Basta un simple vistazo para comprobar las siete diferencias, la disposición de uno y otro de cara a la gran final de este domingo en Londres (17.00, Movistar+). Si Carlos Alcaraz accede al área de entrenamiento con gesto amable y bromea, “¿tutto bene, Jannik?”, el rostro imperturbable de Sinner no se altera un ápice y mientras el murciano comienza la sesión a medio gas, con algún que otro descanso a la sombra, apariencia relajada y peloteando suavecito, la derecha del italiano escupe bolazos de manera dura, mecánica y repetitiva, sin cesar. Son dos universos que convergen otra vez, solo un mes después del histórico desenlace en Roland Garros. Esto es Wimbledon, todo es diferente. O tal vez no.
LA NUEVA TIRANÍA COGE CUERPO
Wimbledon no contemplaba una final tan joven desde que Nadal y Federer se midieran en la de 2006, cuando el de Basilea tenía 25 años y el mallorquín le retó por primera vez sobre el verde con 20. A ese litigio se sumó también Djokovic, que dinamitaría el pulso a dos y terminaría imponiéndose en la gran carrera histórica de todos los tiempos.

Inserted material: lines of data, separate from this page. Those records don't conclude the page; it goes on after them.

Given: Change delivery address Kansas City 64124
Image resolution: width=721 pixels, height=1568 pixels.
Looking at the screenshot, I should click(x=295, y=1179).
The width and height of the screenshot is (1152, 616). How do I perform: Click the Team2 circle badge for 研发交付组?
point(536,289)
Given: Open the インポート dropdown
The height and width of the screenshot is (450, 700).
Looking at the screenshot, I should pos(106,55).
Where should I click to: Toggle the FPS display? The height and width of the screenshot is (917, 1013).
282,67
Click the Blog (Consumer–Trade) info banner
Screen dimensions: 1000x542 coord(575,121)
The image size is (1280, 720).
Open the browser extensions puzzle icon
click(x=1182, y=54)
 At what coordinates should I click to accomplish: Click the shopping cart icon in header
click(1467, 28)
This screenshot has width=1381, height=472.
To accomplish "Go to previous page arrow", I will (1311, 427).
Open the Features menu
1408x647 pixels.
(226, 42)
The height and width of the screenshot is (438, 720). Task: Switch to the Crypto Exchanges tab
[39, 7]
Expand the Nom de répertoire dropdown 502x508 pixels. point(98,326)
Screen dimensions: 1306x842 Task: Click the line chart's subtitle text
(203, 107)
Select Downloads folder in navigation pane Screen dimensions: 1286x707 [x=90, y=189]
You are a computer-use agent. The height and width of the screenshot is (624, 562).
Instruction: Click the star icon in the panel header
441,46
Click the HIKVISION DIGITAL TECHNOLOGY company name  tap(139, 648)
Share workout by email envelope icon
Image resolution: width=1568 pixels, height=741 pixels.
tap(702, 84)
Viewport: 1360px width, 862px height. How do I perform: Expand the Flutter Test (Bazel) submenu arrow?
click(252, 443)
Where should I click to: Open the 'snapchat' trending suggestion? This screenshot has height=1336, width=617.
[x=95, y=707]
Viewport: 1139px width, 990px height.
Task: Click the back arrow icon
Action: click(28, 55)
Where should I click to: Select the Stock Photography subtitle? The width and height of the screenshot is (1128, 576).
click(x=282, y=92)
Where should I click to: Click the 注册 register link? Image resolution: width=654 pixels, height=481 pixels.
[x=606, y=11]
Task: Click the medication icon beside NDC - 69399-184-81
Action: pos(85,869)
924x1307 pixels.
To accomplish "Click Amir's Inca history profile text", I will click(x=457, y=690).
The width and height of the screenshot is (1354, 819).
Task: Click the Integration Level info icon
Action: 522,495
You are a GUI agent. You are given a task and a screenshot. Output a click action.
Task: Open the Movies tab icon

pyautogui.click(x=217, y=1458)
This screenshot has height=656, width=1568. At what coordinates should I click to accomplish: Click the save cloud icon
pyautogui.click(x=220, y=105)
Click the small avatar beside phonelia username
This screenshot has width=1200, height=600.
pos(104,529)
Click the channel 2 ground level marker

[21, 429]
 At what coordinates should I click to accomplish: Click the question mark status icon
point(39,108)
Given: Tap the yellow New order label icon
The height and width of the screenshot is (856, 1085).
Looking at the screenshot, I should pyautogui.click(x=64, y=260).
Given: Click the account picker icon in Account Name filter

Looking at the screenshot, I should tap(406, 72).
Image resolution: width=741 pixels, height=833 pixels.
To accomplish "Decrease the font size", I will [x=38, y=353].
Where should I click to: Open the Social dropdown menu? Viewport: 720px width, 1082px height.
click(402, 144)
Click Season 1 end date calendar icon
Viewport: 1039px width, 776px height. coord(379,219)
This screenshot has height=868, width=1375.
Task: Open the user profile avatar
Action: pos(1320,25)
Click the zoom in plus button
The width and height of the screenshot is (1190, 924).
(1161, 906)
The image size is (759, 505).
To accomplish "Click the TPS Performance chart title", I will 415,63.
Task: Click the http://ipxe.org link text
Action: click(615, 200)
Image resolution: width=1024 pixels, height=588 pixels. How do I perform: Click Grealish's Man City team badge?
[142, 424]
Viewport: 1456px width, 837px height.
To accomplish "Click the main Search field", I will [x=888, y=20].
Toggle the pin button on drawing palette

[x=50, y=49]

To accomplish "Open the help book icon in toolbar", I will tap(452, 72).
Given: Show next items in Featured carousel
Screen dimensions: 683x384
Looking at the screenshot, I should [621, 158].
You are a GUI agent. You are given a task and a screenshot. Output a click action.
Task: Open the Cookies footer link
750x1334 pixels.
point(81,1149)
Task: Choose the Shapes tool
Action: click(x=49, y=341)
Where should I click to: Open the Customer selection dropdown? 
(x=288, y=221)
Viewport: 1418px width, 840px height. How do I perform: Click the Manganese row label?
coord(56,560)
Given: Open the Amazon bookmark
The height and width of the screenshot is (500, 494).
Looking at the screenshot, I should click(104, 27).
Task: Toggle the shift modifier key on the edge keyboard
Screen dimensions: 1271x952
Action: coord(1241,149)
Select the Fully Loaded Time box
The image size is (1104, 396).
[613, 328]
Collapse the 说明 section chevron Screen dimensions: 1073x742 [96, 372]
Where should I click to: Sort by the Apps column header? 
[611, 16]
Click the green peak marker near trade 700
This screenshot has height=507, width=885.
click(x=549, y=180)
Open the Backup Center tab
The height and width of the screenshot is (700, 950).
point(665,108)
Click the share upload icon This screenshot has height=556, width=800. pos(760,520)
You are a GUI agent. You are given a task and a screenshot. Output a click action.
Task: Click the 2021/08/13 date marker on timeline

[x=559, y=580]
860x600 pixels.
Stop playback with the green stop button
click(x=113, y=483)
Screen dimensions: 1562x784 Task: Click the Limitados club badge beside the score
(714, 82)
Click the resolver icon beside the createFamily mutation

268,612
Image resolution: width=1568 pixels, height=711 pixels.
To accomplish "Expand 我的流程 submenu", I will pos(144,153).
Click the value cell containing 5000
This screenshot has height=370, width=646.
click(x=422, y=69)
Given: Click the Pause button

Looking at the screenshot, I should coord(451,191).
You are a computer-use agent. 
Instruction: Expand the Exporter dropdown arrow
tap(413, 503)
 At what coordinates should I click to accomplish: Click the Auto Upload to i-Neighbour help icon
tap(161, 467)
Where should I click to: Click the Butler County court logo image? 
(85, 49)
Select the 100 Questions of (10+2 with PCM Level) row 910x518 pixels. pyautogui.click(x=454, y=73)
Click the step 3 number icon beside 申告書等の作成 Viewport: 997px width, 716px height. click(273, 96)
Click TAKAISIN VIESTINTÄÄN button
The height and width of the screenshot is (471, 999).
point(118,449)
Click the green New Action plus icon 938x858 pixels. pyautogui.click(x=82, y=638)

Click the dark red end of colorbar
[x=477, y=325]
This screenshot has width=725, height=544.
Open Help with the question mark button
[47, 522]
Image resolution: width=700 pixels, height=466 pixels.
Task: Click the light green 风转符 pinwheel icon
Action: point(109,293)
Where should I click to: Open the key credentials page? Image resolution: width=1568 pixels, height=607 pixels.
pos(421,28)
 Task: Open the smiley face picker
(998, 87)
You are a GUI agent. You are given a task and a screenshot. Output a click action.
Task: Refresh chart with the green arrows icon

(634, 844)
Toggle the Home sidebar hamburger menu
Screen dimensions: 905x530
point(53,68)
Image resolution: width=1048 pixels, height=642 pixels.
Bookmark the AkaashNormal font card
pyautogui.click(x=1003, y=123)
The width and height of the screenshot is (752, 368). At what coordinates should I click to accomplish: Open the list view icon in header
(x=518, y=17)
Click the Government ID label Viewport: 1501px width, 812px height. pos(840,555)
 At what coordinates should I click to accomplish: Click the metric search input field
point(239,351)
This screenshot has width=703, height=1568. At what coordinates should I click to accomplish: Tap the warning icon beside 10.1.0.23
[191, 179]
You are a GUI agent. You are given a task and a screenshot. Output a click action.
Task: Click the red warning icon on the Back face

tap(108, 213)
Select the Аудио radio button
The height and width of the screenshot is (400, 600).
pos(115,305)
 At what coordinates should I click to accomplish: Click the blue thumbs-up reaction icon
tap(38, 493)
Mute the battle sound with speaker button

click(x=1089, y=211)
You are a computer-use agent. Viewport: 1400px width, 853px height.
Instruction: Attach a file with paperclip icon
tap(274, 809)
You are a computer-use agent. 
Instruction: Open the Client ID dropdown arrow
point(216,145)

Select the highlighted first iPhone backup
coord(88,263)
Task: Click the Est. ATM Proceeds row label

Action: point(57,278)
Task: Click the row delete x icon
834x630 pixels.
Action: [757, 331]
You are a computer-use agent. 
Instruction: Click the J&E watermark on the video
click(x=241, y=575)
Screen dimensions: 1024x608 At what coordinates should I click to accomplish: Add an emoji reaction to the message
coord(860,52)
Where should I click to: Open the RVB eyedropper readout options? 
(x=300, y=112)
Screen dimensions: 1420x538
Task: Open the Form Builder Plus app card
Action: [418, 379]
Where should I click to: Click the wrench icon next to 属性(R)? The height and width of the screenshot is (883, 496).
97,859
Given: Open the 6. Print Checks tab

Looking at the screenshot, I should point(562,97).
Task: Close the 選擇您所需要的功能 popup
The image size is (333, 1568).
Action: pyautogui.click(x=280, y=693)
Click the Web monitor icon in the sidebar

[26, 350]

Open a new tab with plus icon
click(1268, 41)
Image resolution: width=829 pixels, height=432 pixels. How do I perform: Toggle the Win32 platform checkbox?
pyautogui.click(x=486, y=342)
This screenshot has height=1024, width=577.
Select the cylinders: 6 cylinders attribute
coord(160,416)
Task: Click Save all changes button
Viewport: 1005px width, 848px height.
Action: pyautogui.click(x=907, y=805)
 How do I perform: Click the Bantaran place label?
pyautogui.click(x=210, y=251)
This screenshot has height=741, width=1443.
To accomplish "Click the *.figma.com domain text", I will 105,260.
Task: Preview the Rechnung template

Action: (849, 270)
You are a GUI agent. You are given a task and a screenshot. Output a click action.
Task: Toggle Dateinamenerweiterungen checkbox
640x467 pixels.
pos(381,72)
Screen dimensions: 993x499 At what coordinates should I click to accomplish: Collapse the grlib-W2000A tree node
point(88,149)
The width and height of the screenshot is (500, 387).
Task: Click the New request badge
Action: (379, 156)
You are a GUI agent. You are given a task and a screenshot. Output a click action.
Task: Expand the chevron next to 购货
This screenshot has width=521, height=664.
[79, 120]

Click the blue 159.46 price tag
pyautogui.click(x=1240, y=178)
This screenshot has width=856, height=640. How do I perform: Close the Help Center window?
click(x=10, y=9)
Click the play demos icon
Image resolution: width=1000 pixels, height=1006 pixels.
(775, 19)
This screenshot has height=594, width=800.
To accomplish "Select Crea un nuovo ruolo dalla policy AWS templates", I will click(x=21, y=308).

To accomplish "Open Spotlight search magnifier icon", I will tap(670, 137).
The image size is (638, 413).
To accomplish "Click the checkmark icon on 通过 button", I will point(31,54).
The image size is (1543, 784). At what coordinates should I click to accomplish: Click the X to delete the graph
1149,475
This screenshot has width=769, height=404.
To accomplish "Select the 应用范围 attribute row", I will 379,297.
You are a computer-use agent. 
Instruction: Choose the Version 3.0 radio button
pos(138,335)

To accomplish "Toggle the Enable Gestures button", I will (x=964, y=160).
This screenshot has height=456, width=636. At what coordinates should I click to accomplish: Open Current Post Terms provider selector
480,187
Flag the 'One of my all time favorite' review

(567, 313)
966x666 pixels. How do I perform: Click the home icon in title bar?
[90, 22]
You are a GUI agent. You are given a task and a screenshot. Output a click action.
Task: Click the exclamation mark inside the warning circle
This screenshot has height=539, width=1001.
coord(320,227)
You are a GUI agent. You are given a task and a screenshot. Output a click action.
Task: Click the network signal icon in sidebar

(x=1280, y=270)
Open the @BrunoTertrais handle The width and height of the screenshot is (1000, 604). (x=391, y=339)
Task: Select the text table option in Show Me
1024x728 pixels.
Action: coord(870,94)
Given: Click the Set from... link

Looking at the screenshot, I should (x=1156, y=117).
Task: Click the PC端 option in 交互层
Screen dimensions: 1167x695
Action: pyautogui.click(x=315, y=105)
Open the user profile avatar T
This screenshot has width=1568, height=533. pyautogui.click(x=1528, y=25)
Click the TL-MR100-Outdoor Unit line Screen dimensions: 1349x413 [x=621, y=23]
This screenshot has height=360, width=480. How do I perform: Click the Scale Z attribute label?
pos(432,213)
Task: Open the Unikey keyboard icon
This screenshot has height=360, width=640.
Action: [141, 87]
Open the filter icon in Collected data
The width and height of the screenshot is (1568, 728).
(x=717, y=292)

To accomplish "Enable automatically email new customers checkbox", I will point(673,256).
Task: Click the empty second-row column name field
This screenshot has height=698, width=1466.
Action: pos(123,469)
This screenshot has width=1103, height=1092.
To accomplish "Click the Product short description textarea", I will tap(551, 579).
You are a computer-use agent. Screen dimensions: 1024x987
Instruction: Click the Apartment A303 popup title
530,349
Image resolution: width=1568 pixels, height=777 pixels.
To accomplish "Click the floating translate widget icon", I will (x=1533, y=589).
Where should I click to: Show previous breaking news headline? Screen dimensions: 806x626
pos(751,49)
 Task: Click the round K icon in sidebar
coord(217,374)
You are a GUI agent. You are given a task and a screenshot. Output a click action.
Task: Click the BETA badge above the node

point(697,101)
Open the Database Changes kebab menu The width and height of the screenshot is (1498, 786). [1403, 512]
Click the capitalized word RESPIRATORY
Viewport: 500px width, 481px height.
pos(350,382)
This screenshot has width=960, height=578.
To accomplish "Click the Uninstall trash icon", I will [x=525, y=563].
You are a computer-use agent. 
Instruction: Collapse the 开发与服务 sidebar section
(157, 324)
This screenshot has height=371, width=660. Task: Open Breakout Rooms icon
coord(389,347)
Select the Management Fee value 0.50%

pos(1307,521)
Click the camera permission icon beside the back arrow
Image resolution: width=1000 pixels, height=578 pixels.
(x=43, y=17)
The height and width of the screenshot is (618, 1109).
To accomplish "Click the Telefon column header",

Entre los tres sumaron 69 grandes y establecieron una tiranía que apenas admitió intromisión. En concreto, entre 2003 y 2023 al menos uno de ellos se hizo con algún título. Ahora quienes se han apropiado del circuito son Alcaraz y Sinner, que han ganado los siete últimos en juego, nueve de 12 desde el US Open de 2022.
Entonces se coronó por primera vez el murciano, que este domingo podría emular si encadena el doblete Roland Garros-Wimbledon por segundo año seguido al legendario Björn Borg. El sueco lo consiguió tres veces. También se hicieron en un mismo año con los majors europeos Rod Laver (1962 y 1969) y Nadal (2008 y 2010), pero no de forma consecutiva.
Para el encuentro de hoy se prevé una temperatura de 29º. Dará comienzo por primera vez a las 17.00, en lugar de las 15.00, el horario habitual; el motivo, las audiencias televisivas.